Covid la tragedia dei fratelli Vinci

Rita, Francesco, Massimo: la tragedia Covid dei fratelli Vinci

La storia di tre ragazzi. Prima del dolore.

Ci sono molti modi di guardare al distacco di qualcuno che se ne va. Se lo fai con gli occhi della memoria, c’è una qualità della sofferenza specifica. Essere stati bambini nelle vicinanze. Avere frequentato gli stessi luoghi, popolati da tubi di scappamento, palloni che si incastravano, cancelli verdi adibiti a porte, richiami dai balconi e sguardi furtivi da quegli stessi balconi, senza potere partecipare alla partitella sotto casa. Avere spezzato il pane dell’infanzia da figurine di prossimità. Sono tutti elementi che rendono vivida la fisionomia di un’assenza, nella trasfigurazione della memoria. Ma questo è un tempo che non riconosce il dolore, pur essendone sommerso. Che non riesce più a riunire le persone e che, anzi, le divide. Il tempo del Covid. Ed è giusto rammentare sempre che chi non si vaccina commette un grave errore verso se stesso e verso gli altri. Ma quando la sventura arriva, dovremmo soltanto restare insieme, attraversando le lacrime per quello che sono: un confine estremo dell’umanità.

Difficilmente esiste una sventura più tremenda di quella capitata alla famiglia Vinci: Rita, Francesco, Massimo. Tre persone, tre fratelli, tre figli, uccisi dal Covid. “Eccoci qua, ancora una volta, a rivivere lo strazio di un addio che noi non avremmo mai voluto ripetere”. Sono le parole che abbiamo ascoltato al funerale di Massimo (nella foto), per celebrare l’addio dopo la morte di Rita e Francesco, pronunciate dall’avvocato Enza Ciulla, amica della famiglia. Erano rimasti orfani della mamma. Erano cresciuti a piazza Europa, circondati da un mondo ordinato: la macelleria, il panificio, la salumeria e la chiesa. Un piccolo villaggio che offriva riparo, dove convivevano famiglie diverse che si sentivano parte di qualcosa.

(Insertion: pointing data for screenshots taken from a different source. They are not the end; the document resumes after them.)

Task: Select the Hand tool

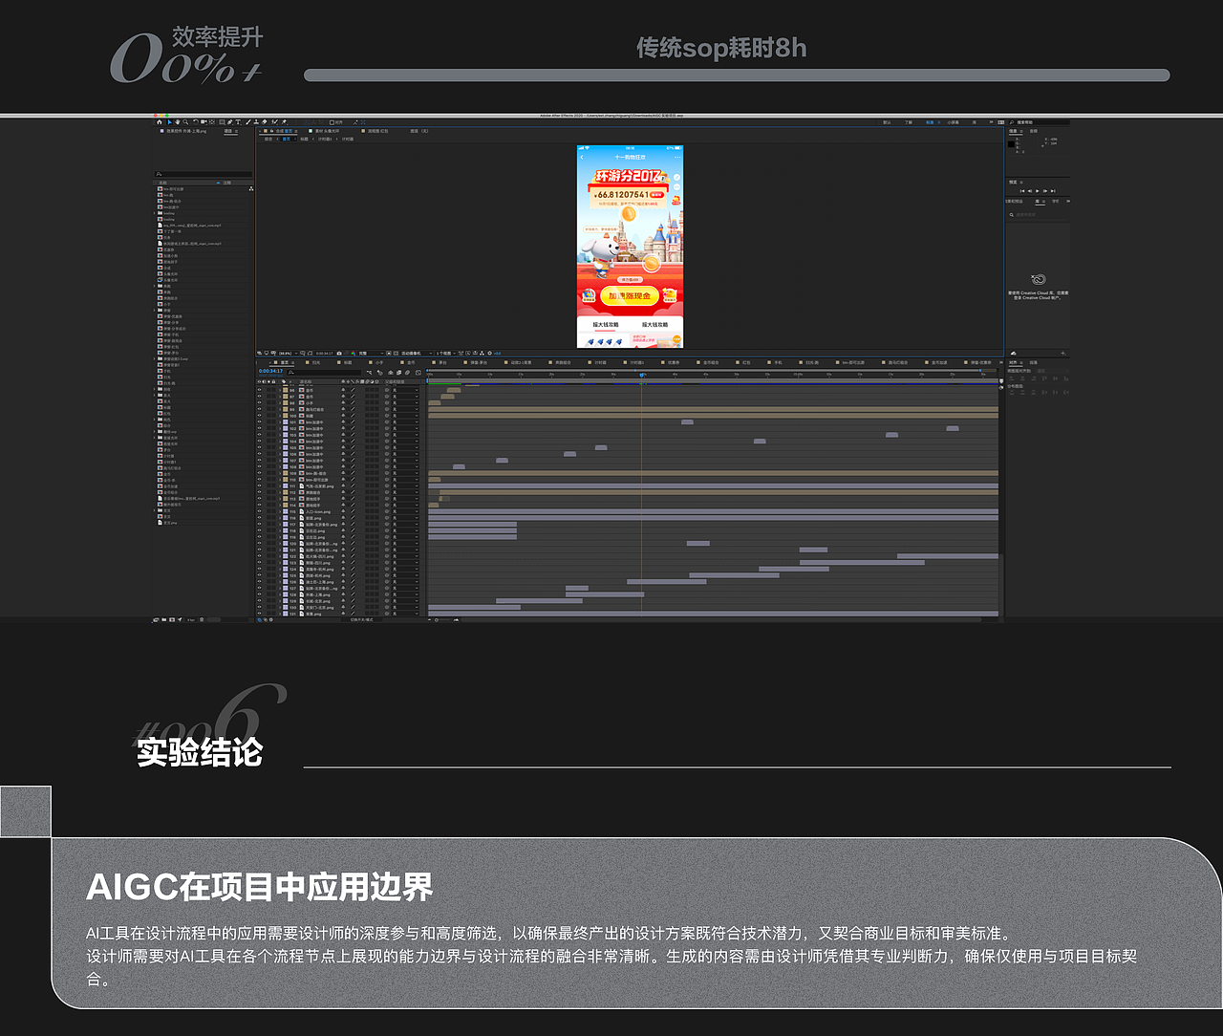Action: (x=177, y=122)
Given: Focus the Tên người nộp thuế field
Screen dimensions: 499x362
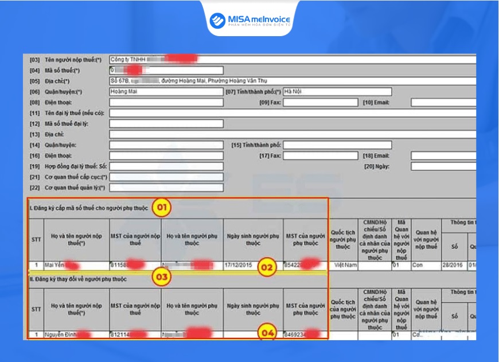Looking at the screenshot, I should tap(293, 60).
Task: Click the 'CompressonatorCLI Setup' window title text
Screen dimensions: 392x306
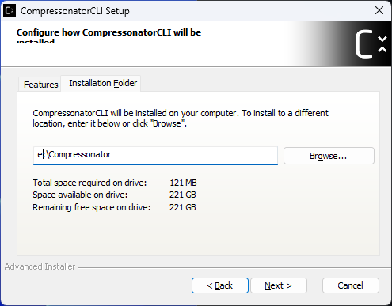Action: tap(75, 11)
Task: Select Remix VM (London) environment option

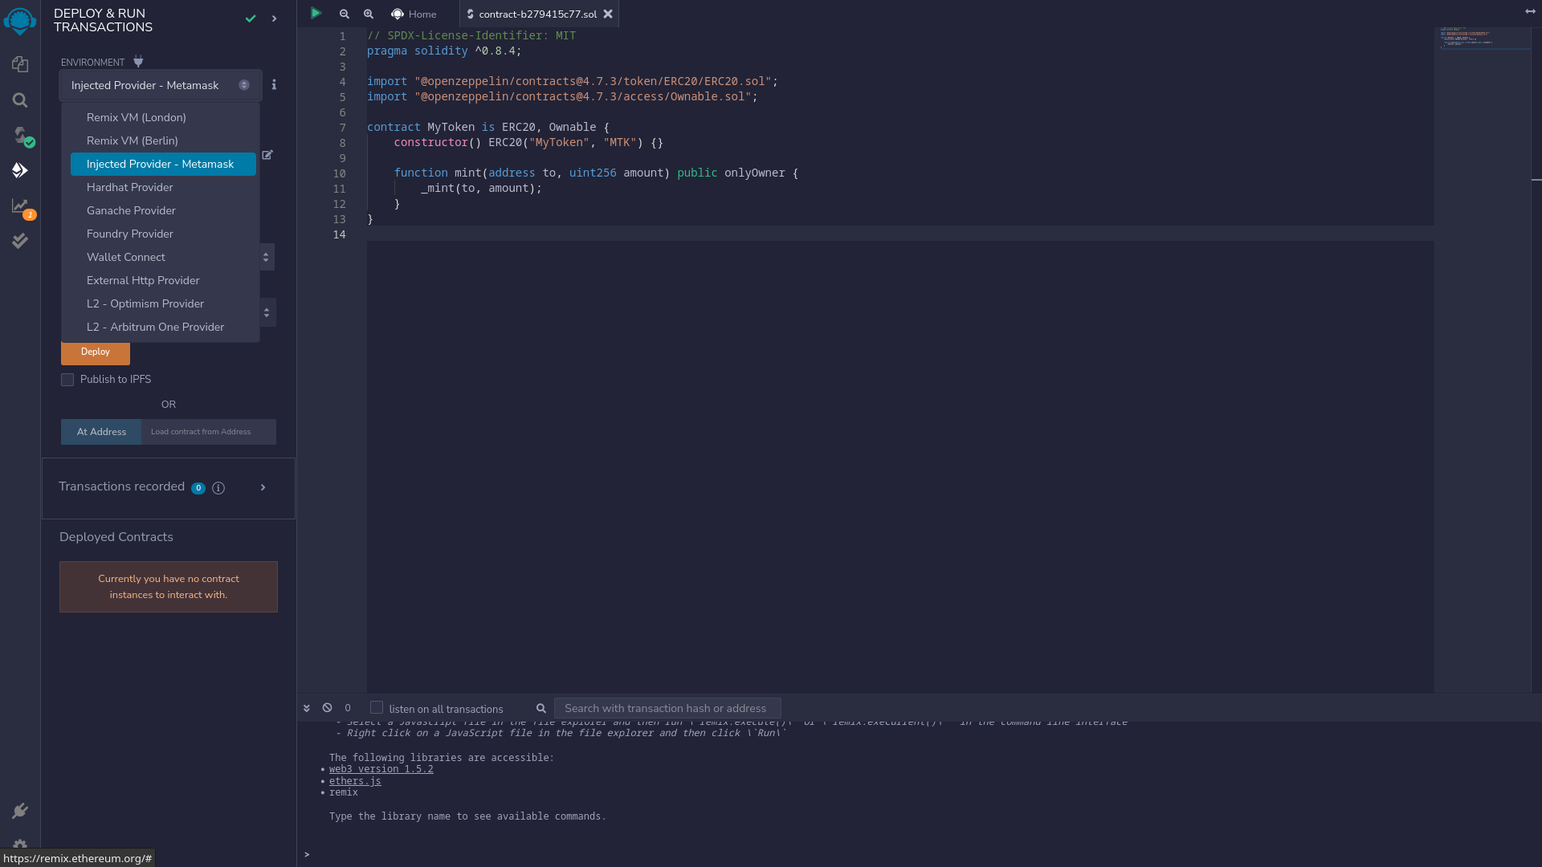Action: [x=137, y=117]
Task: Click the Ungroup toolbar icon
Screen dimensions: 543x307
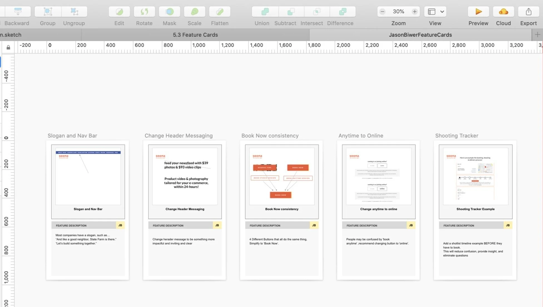Action: (x=74, y=12)
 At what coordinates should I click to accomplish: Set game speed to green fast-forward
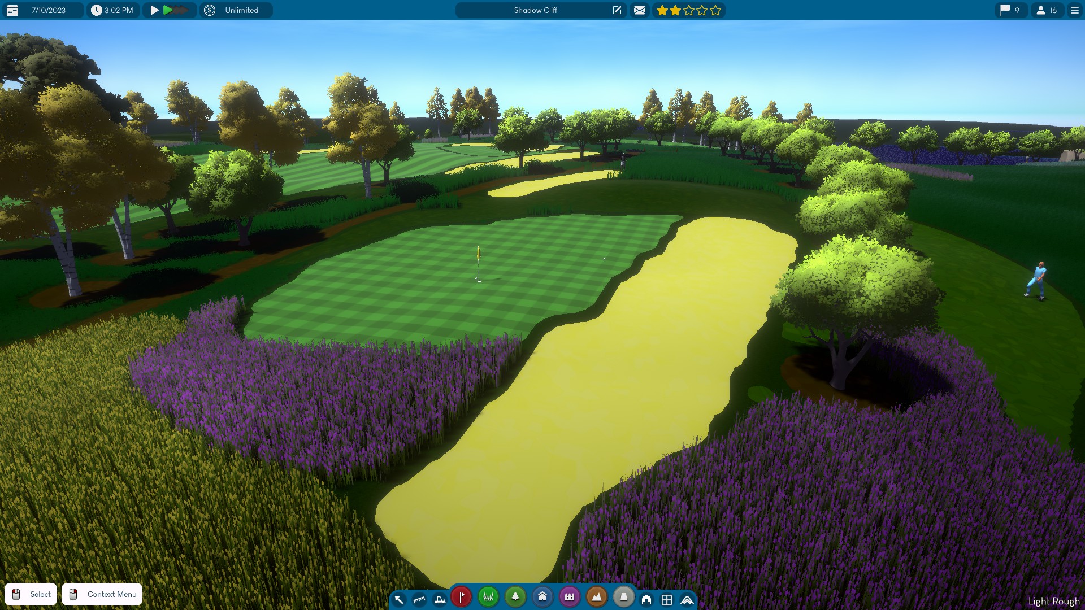point(168,10)
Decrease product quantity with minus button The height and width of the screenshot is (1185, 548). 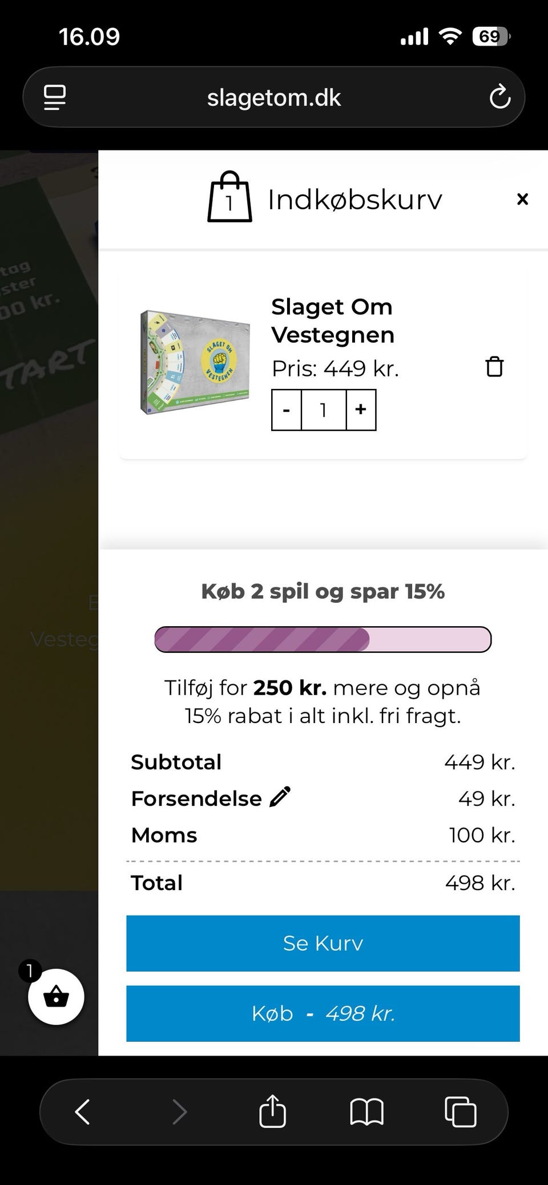click(287, 410)
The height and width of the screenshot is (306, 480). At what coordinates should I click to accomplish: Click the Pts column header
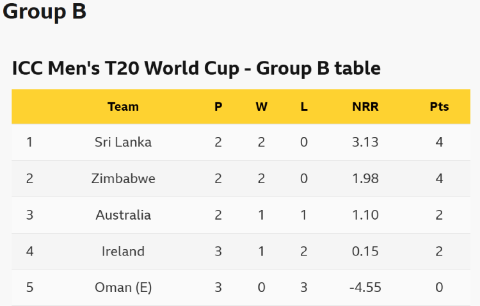[x=439, y=107]
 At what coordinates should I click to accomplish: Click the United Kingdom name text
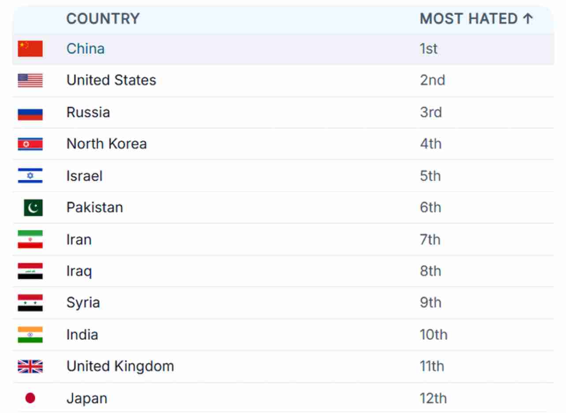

Come se incontrarsi ogni mattina – ed era così – fosse un’opportunità per volersi bene. Non c’erano i social. C’erano i passi delle persone, ognuna per la sua strada, che si radunavano in abituali crocevia. E si scambiavano pezzi di esistenza, perfino nei pochi secondi di un viaggio, in un ascensore con la cassettiera per le monetine.

Come succede a tutti erano diventati grandi. Una consigliera comunale (Rita). Un terapeuta (Francesco). Un imprenditore della movida (Massimo). Sergio, bravissimo musicista, ricorda: “Rita era una persona splendida sembrava sempre una picciuttedda, aveva un sorriso meraviglioso e contagioso. Massimo era un po’ più riservato, era chiuso all’inizio, ma appena lo conoscevi bene si apriva ed era solare, allegro. Mi chiamavano spesso per suonare nel loro locale, erano persone care. Ci siamo conosciuti da bambini e siamo rimasti amici. Questa tragedia ci ha sconvolti. Speravamo che Massimo potesse farcela, invece abbiamo saputo che anche lui non era sopravvissuto e ci è crollato il mondo addosso. Un altro pezzo di piazza Europa che se ne va con il signor Buscemi”. Nino Buscemi, storico panettiere, è stato ucciso dal Covid all’inizio di quest’anno. Sulla pagina di Francesco Vinci si leggono diversi post di commiato e di ringraziamento: “Ciao Francesco, ricordo la tua energia prorompente e mi pare impossibile che te ne sia andato così”.

Le piazze di oggi non sono più quelle di ieri. La pandemia ha reciso legami ovunque, ma il declino era cominciato già prima, quando i figli degli anni Ottanta avevano iniziato l’esodo, per trovare lavoro, in città del Nord dai nomi strani. In piazza resistono il panificio, il barbiere, la chiesa. Ma i ragazzi di allora non ridono più all’ombra dei sabati da trascorrere in comitiva. Perché scrivere ancora dei fratelli Vinci, stroncati dalla malattia, oltre la cronaca dei primi giorni? Per affettuosa memoria. Per non lasciarli andare da numeri anonimi: non lo erano, come nessuno. Per stringere in un abbraccio chi sta soffrendo. Per non scordare due circostanze. Bisogna correre a vaccinarsi per proteggersi e imparare di nuovo a vivere il distacco per quello che è: un luogo esclusivo del dolore e dell’amore. Come quando eravamo innocenti. Come quando la morte sembrava un incidente di percorso che non cambiava la felicità che sarebbe rimasta immortale, nello stupore di essere vivi.